Приезд Карлы дель Понте в Москву запомнился еще одним очень интересным эпизодом, заставившим меня зауважать свою швейцарскую коллегу еще сильнее. Рассказала она о состоявшейся в этот приезд встрече со Степашиным, возглавлявшим тогда МВД.
Эта встреча имела любопытную предысторию. Когда я уже был отстранен от должности, в Швейцарию с визитом поехали Степашин и Селезнев. Степашина Карла встретила очень холодно. Вначале она вообще не хотела видеться с ним. Но поскольку кроме Степашина приехала официальная делегация Госдумы во главе с Селезневым, она приняла их обоих. Чувствуя неприязнь дель Понте, Степашин старался держаться на расстоянии, но все же не выдержал и сказал: «Давайте, госпожа дель Понте, будем сотрудничать в плане возвращения российских денег на родину. В России МВД — это серьезная организация по борьбе с коррупцией».
Карла холодно посмотрела на него и, несмотря на присутствие Селезнева, резко сказала: «Господин Степашин, вы представляете ведомство МВД, а речь идет о федеральной прокуратуре. Есть полиция Швейцарии, вы с ней и сотрудничайте. Мы же — орган юстиции и отлично сотрудничаем с господином Скуратовым, и я рассчитываю, что это сотрудничество будет продолжено».
Степашин ей сгоряча ответил: «О Скуратове можете забыть, он уже никогда не вернется на свое место».
На что Карла дель Понте сказала еще более жестким тоном: «В этом случае ни о каком сотрудничестве речь не может идти вообще. — И как бы между прочим добавила: — А что, Совет Федерации уже решил судьбу господина Скуратова?»
Я сравнивал потом поступок этого, в общем-то, неблизкого мне человека с поведением многих наших высокопоставленных чиновников, переставших меня замечать уже на следующий день после моей опалы. Она же показала, что ценит и личностный момент и не собирается сотрудничать с теми ведомствами, которые грубым образом попирают закон.
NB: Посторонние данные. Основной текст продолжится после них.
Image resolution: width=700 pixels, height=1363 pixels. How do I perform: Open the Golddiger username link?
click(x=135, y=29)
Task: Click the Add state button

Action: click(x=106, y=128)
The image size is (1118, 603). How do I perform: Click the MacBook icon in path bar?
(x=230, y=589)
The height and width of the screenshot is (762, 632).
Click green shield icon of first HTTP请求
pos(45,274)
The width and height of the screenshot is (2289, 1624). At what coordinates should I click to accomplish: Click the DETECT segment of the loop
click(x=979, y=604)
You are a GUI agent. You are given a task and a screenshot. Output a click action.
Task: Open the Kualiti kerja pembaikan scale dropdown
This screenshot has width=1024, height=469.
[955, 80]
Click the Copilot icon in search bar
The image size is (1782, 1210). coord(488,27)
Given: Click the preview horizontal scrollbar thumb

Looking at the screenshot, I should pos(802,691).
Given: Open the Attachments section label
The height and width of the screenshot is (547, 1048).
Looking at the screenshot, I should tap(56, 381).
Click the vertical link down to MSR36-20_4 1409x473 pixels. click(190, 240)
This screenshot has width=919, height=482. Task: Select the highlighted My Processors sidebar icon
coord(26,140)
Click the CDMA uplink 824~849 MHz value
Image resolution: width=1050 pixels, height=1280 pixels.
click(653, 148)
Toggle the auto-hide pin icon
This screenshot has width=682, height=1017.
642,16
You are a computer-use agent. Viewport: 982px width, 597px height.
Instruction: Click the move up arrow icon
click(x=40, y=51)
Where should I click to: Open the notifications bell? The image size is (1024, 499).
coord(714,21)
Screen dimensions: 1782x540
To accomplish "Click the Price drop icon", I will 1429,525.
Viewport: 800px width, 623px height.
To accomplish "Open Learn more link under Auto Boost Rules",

Степашину ничего не оставалось делать, как все это «скушать».
Так вот, в Москве он снова захотел встретиться с ней. Она отказывалась категорически. Тогда Степашин позвонил мне и попросил, чтобы я помог организовать их встречу. В то время Степашин вел двойную политику: он заигрывал и с Ельциным, и со мной — боялся за свое кресло. На этот раз он выполнял поручение Ельцина и «семьи».
Я не стал возражать и при удобном случае попросил дель Понте принять Степашина хотя бы на несколько минут. Карла согласилась. И вот перед отъездом она рассказала мне о содержании беседы. О том, как Степашин все время подводил разговор к вопросу: о чем же шли наши с ней переговоры, есть ли у нее что-то на Ельцина и других кремлевских чиновников или нет? Будучи умной женщиной, дель Понте понимала, чем может обернуться для меня ее положительный ответ, под какую лавину я попаду.